Nothing but the entries, copied exactly, should appear in the response.

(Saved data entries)
Content starts
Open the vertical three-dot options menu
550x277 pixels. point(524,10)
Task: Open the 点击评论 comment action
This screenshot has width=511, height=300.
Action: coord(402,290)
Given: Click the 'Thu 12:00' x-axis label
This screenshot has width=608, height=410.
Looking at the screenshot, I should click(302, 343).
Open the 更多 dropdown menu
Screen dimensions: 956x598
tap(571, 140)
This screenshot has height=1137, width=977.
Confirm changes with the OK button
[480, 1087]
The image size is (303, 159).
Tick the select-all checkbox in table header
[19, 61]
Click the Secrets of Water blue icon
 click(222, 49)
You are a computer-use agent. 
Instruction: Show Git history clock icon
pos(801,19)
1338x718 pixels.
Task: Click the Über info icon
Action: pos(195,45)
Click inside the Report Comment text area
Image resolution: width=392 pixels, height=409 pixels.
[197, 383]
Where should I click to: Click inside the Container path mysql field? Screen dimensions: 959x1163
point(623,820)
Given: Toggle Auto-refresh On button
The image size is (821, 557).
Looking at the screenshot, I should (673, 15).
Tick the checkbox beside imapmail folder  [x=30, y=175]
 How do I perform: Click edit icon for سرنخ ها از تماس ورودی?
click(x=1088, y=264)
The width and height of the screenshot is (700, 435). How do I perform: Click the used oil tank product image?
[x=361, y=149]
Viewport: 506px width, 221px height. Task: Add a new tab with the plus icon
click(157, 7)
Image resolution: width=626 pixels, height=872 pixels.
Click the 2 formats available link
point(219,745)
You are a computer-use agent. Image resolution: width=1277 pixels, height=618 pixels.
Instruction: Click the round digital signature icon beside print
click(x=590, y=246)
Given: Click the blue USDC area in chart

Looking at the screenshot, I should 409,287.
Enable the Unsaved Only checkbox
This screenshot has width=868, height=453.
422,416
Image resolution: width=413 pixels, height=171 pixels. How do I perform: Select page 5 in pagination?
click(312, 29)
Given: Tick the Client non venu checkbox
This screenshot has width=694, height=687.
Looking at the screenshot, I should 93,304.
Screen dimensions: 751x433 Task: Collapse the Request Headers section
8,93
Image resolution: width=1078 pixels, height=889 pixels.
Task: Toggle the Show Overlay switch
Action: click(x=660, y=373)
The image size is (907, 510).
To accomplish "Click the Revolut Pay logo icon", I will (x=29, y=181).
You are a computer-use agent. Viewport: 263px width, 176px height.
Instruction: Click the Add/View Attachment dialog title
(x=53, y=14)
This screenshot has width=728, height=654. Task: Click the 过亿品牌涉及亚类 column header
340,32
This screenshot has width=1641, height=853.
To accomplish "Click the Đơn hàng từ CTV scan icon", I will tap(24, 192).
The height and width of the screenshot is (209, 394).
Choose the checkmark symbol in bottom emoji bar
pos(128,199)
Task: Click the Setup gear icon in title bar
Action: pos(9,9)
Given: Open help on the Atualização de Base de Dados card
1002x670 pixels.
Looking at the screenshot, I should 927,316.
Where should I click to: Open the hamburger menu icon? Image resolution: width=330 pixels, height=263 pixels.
Content ends
▶ [Solution to this task]:
Open the vertical three-dot options menu
550x277 pixels. point(524,10)
Task: Open the 点击评论 comment action
This screenshot has width=511, height=300.
Action: coord(402,290)
Given: Click the 'Thu 12:00' x-axis label
This screenshot has width=608, height=410.
Looking at the screenshot, I should click(302, 343).
Open the 更多 dropdown menu
Screen dimensions: 956x598
tap(571, 140)
This screenshot has height=1137, width=977.
Confirm changes with the OK button
[480, 1087]
The image size is (303, 159).
Tick the select-all checkbox in table header
[19, 61]
Click the Secrets of Water blue icon
 click(222, 49)
You are a computer-use agent. 
Instruction: Show Git history clock icon
pos(801,19)
1338x718 pixels.
Task: Click the Über info icon
Action: pos(195,45)
Click inside the Report Comment text area
Image resolution: width=392 pixels, height=409 pixels.
[197, 383]
Where should I click to: Click inside the Container path mysql field? Screen dimensions: 959x1163
point(623,820)
Given: Toggle Auto-refresh On button
The image size is (821, 557).
Looking at the screenshot, I should (673, 15).
Tick the checkbox beside imapmail folder  [x=30, y=175]
 How do I perform: Click edit icon for سرنخ ها از تماس ورودی?
click(x=1088, y=264)
The width and height of the screenshot is (700, 435). How do I perform: Click the used oil tank product image?
[x=361, y=149]
Viewport: 506px width, 221px height. Task: Add a new tab with the plus icon
click(157, 7)
Image resolution: width=626 pixels, height=872 pixels.
Click the 2 formats available link
point(219,745)
You are a computer-use agent. Image resolution: width=1277 pixels, height=618 pixels.
Instruction: Click the round digital signature icon beside print
click(x=590, y=246)
Given: Click the blue USDC area in chart

Looking at the screenshot, I should 409,287.
Enable the Unsaved Only checkbox
This screenshot has width=868, height=453.
422,416
Image resolution: width=413 pixels, height=171 pixels. How do I perform: Select page 5 in pagination?
click(312, 29)
Given: Tick the Client non venu checkbox
This screenshot has width=694, height=687.
Looking at the screenshot, I should 93,304.
Screen dimensions: 751x433 Task: Collapse the Request Headers section
8,93
Image resolution: width=1078 pixels, height=889 pixels.
Task: Toggle the Show Overlay switch
Action: click(x=660, y=373)
The image size is (907, 510).
To accomplish "Click the Revolut Pay logo icon", I will (x=29, y=181).
You are a computer-use agent. Viewport: 263px width, 176px height.
Instruction: Click the Add/View Attachment dialog title
(x=53, y=14)
This screenshot has width=728, height=654. Task: Click the 过亿品牌涉及亚类 column header
340,32
This screenshot has width=1641, height=853.
To accomplish "Click the Đơn hàng từ CTV scan icon", I will tap(24, 192).
The height and width of the screenshot is (209, 394).
Choose the checkmark symbol in bottom emoji bar
pos(128,199)
Task: Click the Setup gear icon in title bar
Action: pos(9,9)
Given: Open help on the Atualização de Base de Dados card
1002x670 pixels.
Looking at the screenshot, I should 927,316.
Where should I click to: Open the hamburger menu icon? Image resolution: width=330 pixels, height=263 pixels.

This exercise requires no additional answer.